Retail Food Group produces colourful annual reports and a website with mouth-watering food and beverage photography. The financials for the multi-brand franchisor are not quite so appetising. The group has gingerly clawed its way back from damaging disputes with franchisees and from scrutiny by the ACCC and a parliamentary inquiry. The company recapitalised its balance sheet and refinanced its debt after testing the patience of shareholders, bankers and regulators with large debt in the years
years before Covid.
Furthermore, it has reviewed, reprioritised and restructured its brand portfolio to underpin growth and improve profitability.
It has taken more than eight years for Retail Food Group and indeed other major retail franchise businesses to emerge from the damaging government inquiries.
Retail Food Group started in Queensland in 1989 with a Donut King franchise system and the BB’s Coffee and Cakery chain.
The company was listed on the Australian Securities Exchange in 2006 and subsequently acquired Brumby’s Bakeries for $46 million and Michel’s Patisserie for $100 million.
Retail Food Group expanded further with multiple acquisitions, including Pizza Capers and Crust Gourmet Pizza, before a milestone deal that landed Gloria Jean’s Coffee for $163.5 million in 2014, followed by Cibo Espresso and Beefy’s Pies.
The steady growth underpinned Retail Food Group’s status as the largest multi-brand franchisor in Australia and provided a springboard for international expansion, with local operators recruited through master franchise agreements.

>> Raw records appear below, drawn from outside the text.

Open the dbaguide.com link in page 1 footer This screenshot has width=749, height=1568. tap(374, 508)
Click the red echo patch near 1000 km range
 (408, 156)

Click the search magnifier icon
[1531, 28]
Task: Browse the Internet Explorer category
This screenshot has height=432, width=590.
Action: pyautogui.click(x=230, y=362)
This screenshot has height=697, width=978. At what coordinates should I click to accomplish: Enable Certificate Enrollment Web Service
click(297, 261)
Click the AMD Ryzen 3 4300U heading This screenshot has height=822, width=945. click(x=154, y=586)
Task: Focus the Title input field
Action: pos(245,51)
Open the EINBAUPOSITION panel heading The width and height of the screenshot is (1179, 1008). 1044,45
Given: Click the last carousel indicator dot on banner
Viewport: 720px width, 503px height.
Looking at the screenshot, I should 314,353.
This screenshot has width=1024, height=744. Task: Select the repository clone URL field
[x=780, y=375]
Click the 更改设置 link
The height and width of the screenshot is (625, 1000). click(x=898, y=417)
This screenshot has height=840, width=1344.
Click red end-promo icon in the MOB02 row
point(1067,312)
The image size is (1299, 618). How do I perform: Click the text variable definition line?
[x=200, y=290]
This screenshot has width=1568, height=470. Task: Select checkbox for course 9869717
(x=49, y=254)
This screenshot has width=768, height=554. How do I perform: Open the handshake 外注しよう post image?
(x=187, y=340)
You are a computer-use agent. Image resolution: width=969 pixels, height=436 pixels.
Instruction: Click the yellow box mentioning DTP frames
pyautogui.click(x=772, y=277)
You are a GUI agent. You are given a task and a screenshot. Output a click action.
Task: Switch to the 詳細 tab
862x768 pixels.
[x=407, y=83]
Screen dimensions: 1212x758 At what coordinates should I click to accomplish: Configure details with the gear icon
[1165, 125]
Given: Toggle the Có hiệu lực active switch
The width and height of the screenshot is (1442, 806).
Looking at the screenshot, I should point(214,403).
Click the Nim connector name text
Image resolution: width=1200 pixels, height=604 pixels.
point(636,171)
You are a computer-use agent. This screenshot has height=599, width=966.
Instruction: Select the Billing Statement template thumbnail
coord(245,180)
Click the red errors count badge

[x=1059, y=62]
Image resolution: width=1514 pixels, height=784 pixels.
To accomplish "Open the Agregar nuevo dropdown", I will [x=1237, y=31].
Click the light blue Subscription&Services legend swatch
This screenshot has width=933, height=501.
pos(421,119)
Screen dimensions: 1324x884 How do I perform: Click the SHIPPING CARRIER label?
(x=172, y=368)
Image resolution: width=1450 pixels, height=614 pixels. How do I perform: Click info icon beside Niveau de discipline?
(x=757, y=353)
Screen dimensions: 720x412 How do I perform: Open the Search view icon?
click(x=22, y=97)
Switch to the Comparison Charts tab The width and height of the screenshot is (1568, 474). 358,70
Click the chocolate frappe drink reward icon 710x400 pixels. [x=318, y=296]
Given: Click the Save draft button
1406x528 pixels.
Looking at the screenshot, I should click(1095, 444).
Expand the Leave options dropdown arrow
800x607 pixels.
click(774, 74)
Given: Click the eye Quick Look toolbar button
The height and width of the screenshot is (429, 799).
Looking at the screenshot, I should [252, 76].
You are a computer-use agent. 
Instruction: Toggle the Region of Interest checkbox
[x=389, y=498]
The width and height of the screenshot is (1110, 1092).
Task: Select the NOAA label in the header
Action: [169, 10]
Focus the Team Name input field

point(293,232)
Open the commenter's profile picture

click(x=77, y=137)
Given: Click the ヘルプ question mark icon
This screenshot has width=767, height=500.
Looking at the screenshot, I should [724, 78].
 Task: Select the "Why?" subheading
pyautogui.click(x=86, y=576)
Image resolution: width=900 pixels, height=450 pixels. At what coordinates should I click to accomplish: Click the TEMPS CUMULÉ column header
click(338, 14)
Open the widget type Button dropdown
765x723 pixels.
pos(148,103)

But the debt levels associated with that expansion began to take a toll, and disputes over franchisor support and operational costs emerged, particularly in the Michel’s Patisserie chain.
Retail Food Group achieved operational scale with more than 1400 outlets, but the multi-brand portfolio created marketing and retail issues as consumer spending tightened and later slumped with the pandemic.
Peter George, a turnaround specialist and experienced corporate executive and director, joined the Retail Food Group board in September 2018 and was appointed executive chairman two months later.
George can be credited with saving the company from collapse, as he navigated Retail Food Group’s debt, regulatory investigations and operational problems between 2019 and 2024.
With the appointment of Matthew Marshall as CEO in July 2024, George relinquished operational responsibilities while remaining as chairman.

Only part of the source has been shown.